Maciej Pinkwart
Związki nadal
niebezpieczne
9 maja 2024
Może nie jest to najlepszy czas na tę tematykę, ale wydaje się,
że jest teraz nienajlepszy czas na wszystko. Zwłaszcza kiepskie czasy są dla
ironistów... Dawno, dawno temu, kiedy w Egipcie już stały piramidy, a Jarosław
Kaczyński był obiecującym młodym politykiem po przejściach (traumatyczne
przeżycia z Księżycem!) można było żartować, że jedynym związkiem, jaki jest dla
nowoczesnego człowieka nie do zaakceptowania, jest Związek Radziecki. Teraz
nawet nie można tak mówić, bo tak mówią tylko komuchy i neomarksiści, a
prawdziwy Polak-katolik zamiast radziecki musi mówić sowiecki,
choć na szczęście do lekarza czy adwokata jeszcze chodzi po radę, a nie
po sowiet. Inna rzecz, że jedyny związek, jaki ma go interesować, to
powinien być związek sakramentalny. Chociaż podobno jakoś interesuje go coraz
rzadziej.

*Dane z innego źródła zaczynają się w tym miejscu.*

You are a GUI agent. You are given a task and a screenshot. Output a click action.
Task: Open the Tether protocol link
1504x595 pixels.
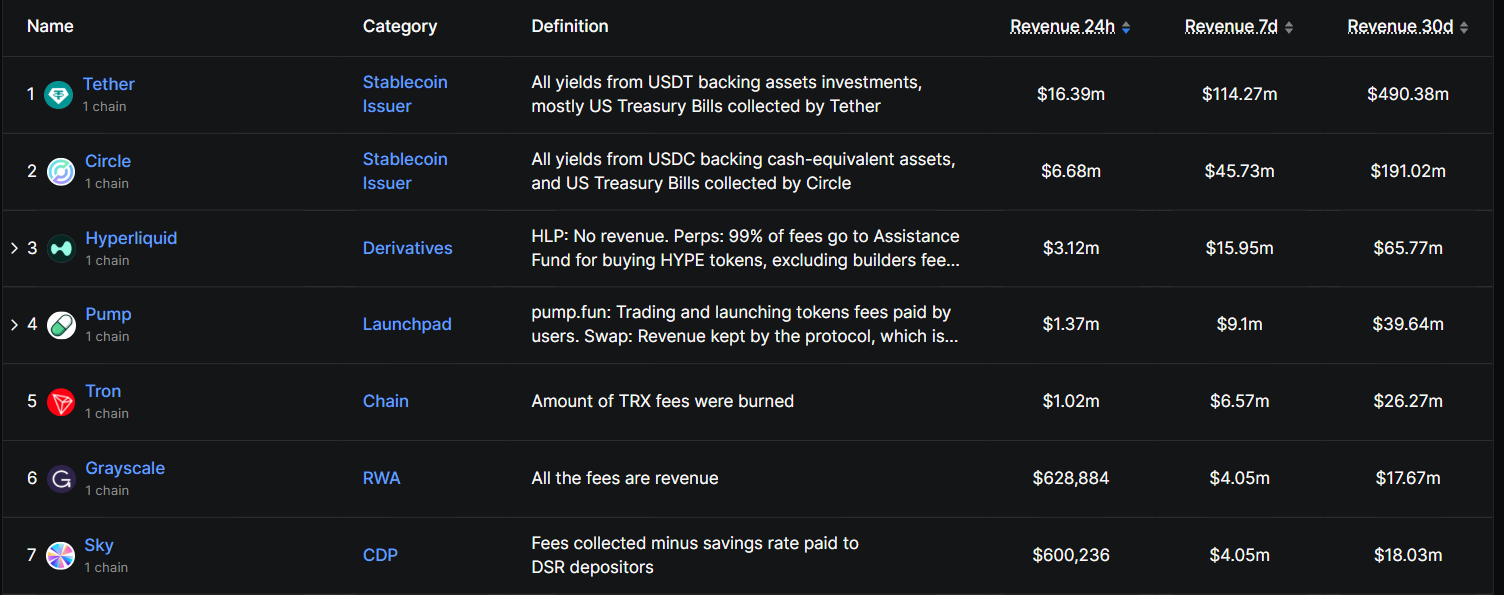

Nawet na Podhalu, gdzie przywiązanie do tradycji jest wciąż
sakramencko duże, przemoc domową coraz częściej realizuje się bez związku z
wiązaniem stułą. Raczej wiąże się paskiem od spodni.
Jako niedoszły chemik zawsze byłem zainteresowany związkami i
właściwie od pierwszej klasy podstawówki w jakichś byłem, nie bacząc na to, że
do szkoły poszedłem rok wcześniej - do dziś nie wiem, czy dlatego, że byłem taki
zdolny, czy taki uciążliwy w domu. Pierwszy mój związek to był związek z Jolą
Ł., z tym, że ona była w tym czasie raczej związana z Markiem L. Oni mieli po
siedem lat, ja – sześć. Wtedy wszyscy zaczynaliśmy dość wcześnie, może dlatego,
że karmiono nas opowiadaniami o Pawce Korczaginie i Aleksieju Stachanowie, więc
realizowaliśmy się wręcz rewolucyjnie. W tamtych, czerwono-czarnych straszliwych
czasach moje związki przeważnie były nieszczęśliwe i to spowodowało, że zacząłem
się żenić dopiero pod koniec drugich studiów, co jest niewątpliwym dowodem na
to, że fakultety wybierałem właściwie. Nadmienię tylko, że żadnym z nich nie
była chemia, czego nie żałuję, bo wtedy interesowała mnie chemia polimerów.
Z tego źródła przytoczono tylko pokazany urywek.